■ The exercise
Reproduce the material below word for word, line by line, without changing anything.

━━━━━━━━━━

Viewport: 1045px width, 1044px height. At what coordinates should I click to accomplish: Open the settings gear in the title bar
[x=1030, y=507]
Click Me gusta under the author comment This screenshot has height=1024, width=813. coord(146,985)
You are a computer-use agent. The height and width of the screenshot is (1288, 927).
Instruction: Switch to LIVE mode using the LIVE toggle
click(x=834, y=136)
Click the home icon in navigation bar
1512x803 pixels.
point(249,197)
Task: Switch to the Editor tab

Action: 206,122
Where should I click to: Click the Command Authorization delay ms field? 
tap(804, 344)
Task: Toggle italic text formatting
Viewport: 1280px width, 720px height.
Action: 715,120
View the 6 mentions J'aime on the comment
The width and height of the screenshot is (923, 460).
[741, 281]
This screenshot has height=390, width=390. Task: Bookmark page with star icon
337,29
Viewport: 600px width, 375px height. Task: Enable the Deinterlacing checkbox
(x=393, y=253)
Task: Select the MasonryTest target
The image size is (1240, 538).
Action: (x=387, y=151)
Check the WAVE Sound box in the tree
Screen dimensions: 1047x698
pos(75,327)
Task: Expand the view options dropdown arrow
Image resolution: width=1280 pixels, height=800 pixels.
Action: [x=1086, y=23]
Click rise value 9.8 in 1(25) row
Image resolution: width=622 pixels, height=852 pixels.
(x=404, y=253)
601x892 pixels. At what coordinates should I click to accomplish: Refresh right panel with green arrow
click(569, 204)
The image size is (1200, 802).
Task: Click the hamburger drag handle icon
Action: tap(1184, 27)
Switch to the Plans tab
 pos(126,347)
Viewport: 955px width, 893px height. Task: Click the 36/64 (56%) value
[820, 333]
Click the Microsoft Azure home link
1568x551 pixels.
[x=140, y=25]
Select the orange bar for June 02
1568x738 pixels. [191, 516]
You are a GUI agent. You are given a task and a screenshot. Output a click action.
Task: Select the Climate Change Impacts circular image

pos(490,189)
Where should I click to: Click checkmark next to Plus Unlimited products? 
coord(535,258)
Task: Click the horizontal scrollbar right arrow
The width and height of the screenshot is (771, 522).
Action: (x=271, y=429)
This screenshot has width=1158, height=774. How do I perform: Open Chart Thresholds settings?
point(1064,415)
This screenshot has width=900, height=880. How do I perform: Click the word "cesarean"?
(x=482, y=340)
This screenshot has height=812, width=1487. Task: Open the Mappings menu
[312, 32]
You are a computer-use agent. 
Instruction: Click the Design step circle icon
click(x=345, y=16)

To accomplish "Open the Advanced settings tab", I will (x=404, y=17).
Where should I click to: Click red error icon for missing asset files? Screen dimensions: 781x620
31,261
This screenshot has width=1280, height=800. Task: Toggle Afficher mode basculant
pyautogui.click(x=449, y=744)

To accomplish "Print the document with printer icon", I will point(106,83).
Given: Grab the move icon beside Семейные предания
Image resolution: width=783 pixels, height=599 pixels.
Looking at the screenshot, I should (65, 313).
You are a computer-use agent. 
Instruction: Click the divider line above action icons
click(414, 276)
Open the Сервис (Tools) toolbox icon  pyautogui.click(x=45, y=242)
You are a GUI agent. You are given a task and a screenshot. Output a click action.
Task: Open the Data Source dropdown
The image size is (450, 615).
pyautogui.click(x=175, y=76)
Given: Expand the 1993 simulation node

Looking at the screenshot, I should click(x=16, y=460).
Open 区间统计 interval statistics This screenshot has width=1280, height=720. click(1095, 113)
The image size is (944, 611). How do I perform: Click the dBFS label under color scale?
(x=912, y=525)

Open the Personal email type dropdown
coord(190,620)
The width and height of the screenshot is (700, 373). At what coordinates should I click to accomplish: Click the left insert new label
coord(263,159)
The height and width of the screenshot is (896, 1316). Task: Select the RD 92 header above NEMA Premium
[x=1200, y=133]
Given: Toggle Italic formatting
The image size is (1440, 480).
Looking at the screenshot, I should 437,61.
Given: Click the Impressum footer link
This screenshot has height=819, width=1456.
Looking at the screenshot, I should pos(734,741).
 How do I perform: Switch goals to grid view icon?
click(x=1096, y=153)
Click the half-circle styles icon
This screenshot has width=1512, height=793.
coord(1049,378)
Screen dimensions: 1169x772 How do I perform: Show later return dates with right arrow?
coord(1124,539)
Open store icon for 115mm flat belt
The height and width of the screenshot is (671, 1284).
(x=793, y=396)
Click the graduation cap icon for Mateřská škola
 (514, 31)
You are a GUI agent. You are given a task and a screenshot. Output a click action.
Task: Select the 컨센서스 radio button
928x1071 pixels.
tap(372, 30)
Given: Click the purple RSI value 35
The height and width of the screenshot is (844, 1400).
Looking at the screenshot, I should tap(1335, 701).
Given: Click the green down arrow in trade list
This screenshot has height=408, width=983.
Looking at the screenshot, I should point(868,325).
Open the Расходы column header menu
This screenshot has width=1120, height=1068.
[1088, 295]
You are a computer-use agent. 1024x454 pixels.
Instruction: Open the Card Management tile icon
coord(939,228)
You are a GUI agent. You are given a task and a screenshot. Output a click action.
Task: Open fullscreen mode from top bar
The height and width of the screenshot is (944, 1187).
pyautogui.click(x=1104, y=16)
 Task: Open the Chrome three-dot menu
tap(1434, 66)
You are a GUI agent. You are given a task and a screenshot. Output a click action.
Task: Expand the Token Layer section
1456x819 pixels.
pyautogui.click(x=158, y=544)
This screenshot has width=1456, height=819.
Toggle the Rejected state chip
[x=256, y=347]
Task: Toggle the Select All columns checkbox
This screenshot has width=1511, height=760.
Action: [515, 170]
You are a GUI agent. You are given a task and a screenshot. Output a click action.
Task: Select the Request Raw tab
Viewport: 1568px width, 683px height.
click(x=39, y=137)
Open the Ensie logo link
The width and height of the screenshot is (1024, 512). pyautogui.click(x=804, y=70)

━━━━━━━━━━

■ Task solution
Viewport: 1045px width, 1044px height. At what coordinates should I click to accomplish: Open the settings gear in the title bar
[x=1030, y=507]
Click Me gusta under the author comment This screenshot has height=1024, width=813. coord(146,985)
You are a computer-use agent. The height and width of the screenshot is (1288, 927).
Instruction: Switch to LIVE mode using the LIVE toggle
click(x=834, y=136)
Click the home icon in navigation bar
1512x803 pixels.
point(249,197)
Task: Switch to the Editor tab

Action: 206,122
Where should I click to: Click the Command Authorization delay ms field? 
tap(804, 344)
Task: Toggle italic text formatting
Viewport: 1280px width, 720px height.
Action: 715,120
View the 6 mentions J'aime on the comment
The width and height of the screenshot is (923, 460).
[741, 281]
This screenshot has height=390, width=390. Task: Bookmark page with star icon
337,29
Viewport: 600px width, 375px height. Task: Enable the Deinterlacing checkbox
(x=393, y=253)
Task: Select the MasonryTest target
The image size is (1240, 538).
Action: (x=387, y=151)
Check the WAVE Sound box in the tree
Screen dimensions: 1047x698
pos(75,327)
Task: Expand the view options dropdown arrow
Image resolution: width=1280 pixels, height=800 pixels.
Action: [x=1086, y=23]
Click rise value 9.8 in 1(25) row
Image resolution: width=622 pixels, height=852 pixels.
(x=404, y=253)
601x892 pixels. At what coordinates should I click to accomplish: Refresh right panel with green arrow
click(569, 204)
The image size is (1200, 802).
Task: Click the hamburger drag handle icon
Action: tap(1184, 27)
Switch to the Plans tab
 pos(126,347)
Viewport: 955px width, 893px height. Task: Click the 36/64 (56%) value
[820, 333]
Click the Microsoft Azure home link
1568x551 pixels.
[x=140, y=25]
Select the orange bar for June 02
1568x738 pixels. [191, 516]
You are a GUI agent. You are given a task and a screenshot. Output a click action.
Task: Select the Climate Change Impacts circular image

pos(490,189)
Where should I click to: Click checkmark next to Plus Unlimited products? 
coord(535,258)
Task: Click the horizontal scrollbar right arrow
The width and height of the screenshot is (771, 522).
Action: (x=271, y=429)
This screenshot has width=1158, height=774. How do I perform: Open Chart Thresholds settings?
point(1064,415)
This screenshot has width=900, height=880. How do I perform: Click the word "cesarean"?
(x=482, y=340)
This screenshot has height=812, width=1487. Task: Open the Mappings menu
[312, 32]
You are a computer-use agent. 
Instruction: Click the Design step circle icon
click(x=345, y=16)

To accomplish "Open the Advanced settings tab", I will (x=404, y=17).
Where should I click to: Click red error icon for missing asset files? Screen dimensions: 781x620
31,261
This screenshot has width=1280, height=800. Task: Toggle Afficher mode basculant
pyautogui.click(x=449, y=744)

To accomplish "Print the document with printer icon", I will point(106,83).
Given: Grab the move icon beside Семейные предания
Image resolution: width=783 pixels, height=599 pixels.
Looking at the screenshot, I should (65, 313).
You are a computer-use agent. 
Instruction: Click the divider line above action icons
click(414, 276)
Open the Сервис (Tools) toolbox icon  pyautogui.click(x=45, y=242)
You are a GUI agent. You are given a task and a screenshot. Output a click action.
Task: Open the Data Source dropdown
The image size is (450, 615).
pyautogui.click(x=175, y=76)
Given: Expand the 1993 simulation node

Looking at the screenshot, I should click(x=16, y=460).
Open 区间统计 interval statistics This screenshot has width=1280, height=720. click(1095, 113)
The image size is (944, 611). How do I perform: Click the dBFS label under color scale?
(x=912, y=525)

Open the Personal email type dropdown
coord(190,620)
The width and height of the screenshot is (700, 373). At what coordinates should I click to accomplish: Click the left insert new label
coord(263,159)
The height and width of the screenshot is (896, 1316). Task: Select the RD 92 header above NEMA Premium
[x=1200, y=133]
Given: Toggle Italic formatting
The image size is (1440, 480).
Looking at the screenshot, I should 437,61.
Given: Click the Impressum footer link
This screenshot has height=819, width=1456.
Looking at the screenshot, I should pos(734,741).
 How do I perform: Switch goals to grid view icon?
click(x=1096, y=153)
Click the half-circle styles icon
This screenshot has width=1512, height=793.
coord(1049,378)
Screen dimensions: 1169x772 How do I perform: Show later return dates with right arrow?
coord(1124,539)
Open store icon for 115mm flat belt
The height and width of the screenshot is (671, 1284).
(x=793, y=396)
Click the graduation cap icon for Mateřská škola
 (514, 31)
You are a GUI agent. You are given a task and a screenshot. Output a click action.
Task: Select the 컨센서스 radio button
928x1071 pixels.
tap(372, 30)
Given: Click the purple RSI value 35
The height and width of the screenshot is (844, 1400).
Looking at the screenshot, I should tap(1335, 701).
Given: Click the green down arrow in trade list
This screenshot has height=408, width=983.
Looking at the screenshot, I should point(868,325).
Open the Расходы column header menu
This screenshot has width=1120, height=1068.
[1088, 295]
You are a computer-use agent. 1024x454 pixels.
Instruction: Open the Card Management tile icon
coord(939,228)
You are a GUI agent. You are given a task and a screenshot. Output a click action.
Task: Open fullscreen mode from top bar
The height and width of the screenshot is (944, 1187).
pyautogui.click(x=1104, y=16)
 Task: Open the Chrome three-dot menu
tap(1434, 66)
You are a GUI agent. You are given a task and a screenshot. Output a click action.
Task: Expand the Token Layer section
1456x819 pixels.
pyautogui.click(x=158, y=544)
This screenshot has width=1456, height=819.
Toggle the Rejected state chip
[x=256, y=347]
Task: Toggle the Select All columns checkbox
This screenshot has width=1511, height=760.
Action: [515, 170]
You are a GUI agent. You are given a task and a screenshot. Output a click action.
Task: Select the Request Raw tab
Viewport: 1568px width, 683px height.
click(x=39, y=137)
Open the Ensie logo link
The width and height of the screenshot is (1024, 512). pyautogui.click(x=804, y=70)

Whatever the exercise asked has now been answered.